/cos

Primary LanguageCSSGNU General Public License v2.0GPL-2.0

The POC Case Outcome Simulator (COS)

The COS is an R and Shiny application for exploring a model of child welfare case outcomes through simulation and visualization. It is an instance of the Multinomial Outcome Simulator (MOS).

The COS can be seen in action here.

Specifically, targeted user groups interact with the application by adjusting model inputs and then observing as the application simulates likelihoods for the four key case outcomes (Reunification, Adoption, Guardianship, and Emancipation) based on those inputs.

There are different application "modes" for different user groups, all built upon the same application infrastructure but with user interface features and visualizations tailored to the user groups.

As of this writing, the available modes are:

  • Explore Mode: designed for academics and policy makers, appropriate for observing how outcome likelihoods change across a range of values
  • Single Case Mode: designed for case workers, appropriate for simulating the likelihood of outcomes based on inputs for a single case

Setting Up the AWS EC2 Instance

Currently this application is deployed via Amazon's EC2 service.

You can sign in to the POC AWS here, though you'll need proper credentials.

What follows will describe how to setup a (free) micro instance for the COS using the EC2 Ubuntu AMI.

Launching the Instance

First step, we need to create an instance.
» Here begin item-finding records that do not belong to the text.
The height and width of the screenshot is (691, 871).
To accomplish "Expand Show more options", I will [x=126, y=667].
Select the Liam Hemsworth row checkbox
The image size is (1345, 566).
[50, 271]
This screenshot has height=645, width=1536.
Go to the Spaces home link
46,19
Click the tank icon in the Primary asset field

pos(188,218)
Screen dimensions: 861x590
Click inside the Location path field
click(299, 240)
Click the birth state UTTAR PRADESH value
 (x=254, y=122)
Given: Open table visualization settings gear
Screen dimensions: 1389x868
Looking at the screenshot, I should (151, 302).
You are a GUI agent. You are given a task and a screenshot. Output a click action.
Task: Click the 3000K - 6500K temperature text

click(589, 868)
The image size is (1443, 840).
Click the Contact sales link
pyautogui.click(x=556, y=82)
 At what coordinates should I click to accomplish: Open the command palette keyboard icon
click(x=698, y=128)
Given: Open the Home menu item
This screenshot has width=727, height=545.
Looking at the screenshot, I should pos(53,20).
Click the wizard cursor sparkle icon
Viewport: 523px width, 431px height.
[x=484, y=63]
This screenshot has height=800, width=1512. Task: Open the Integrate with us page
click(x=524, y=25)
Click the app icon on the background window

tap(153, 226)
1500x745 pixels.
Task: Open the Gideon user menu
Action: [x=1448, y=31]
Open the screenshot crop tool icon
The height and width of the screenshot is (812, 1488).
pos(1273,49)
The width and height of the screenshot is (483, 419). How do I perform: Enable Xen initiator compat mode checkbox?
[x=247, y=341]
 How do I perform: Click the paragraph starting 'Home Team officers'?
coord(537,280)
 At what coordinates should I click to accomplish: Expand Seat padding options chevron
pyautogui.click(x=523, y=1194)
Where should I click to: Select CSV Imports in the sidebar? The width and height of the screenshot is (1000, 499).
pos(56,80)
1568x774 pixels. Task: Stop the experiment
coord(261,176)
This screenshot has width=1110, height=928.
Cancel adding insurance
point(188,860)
This guide will assume you have access to an Amazon Web Service's (AWS) account and know how to login.

Once you've logged in, follow Amazon's instance launch instructions , noting the following:

  • The guide assumes that you will use the Ubuntu Amazon Machine Image (AMI). If you want to use a different AMI, please be prepared to figure out the correct default user name and shell commands.
  • Accept the default security settings for the time being. We'll change those during the next step.
  • Make sure you get the private key!

Authorize Inbound Traffic to the Instance

We have an instance. Now we need to make sure we (and our users) can talk to it. By default, AWS gives very broad access privileges. At least initially, this is probably fine.

Verify the server's inbound traffic rules by following these directions.

If needed, update the selected security group to allow access via SSH (universally or to your specific IP).

Setup Putty to Access the Instance

Now that the instance is launched and open to SSH, we need to setup an SSH tool. We'll use putty.

Follow the directions for installing and configuring putty.

Note: You can stop following the directions after you finish the "Starting a Putty Session" section.

Setup a Swapfile

Computing environments low in volatile memory (i.e., RAM) run the risk of easily running out of working memory during memory intense operations - such as certain R package installations and other operations. The AWS micro instances are low-memory computing environments.

To counter this, we assign a special file the instance can use - a swapfile - during periods when it runs out of RAM.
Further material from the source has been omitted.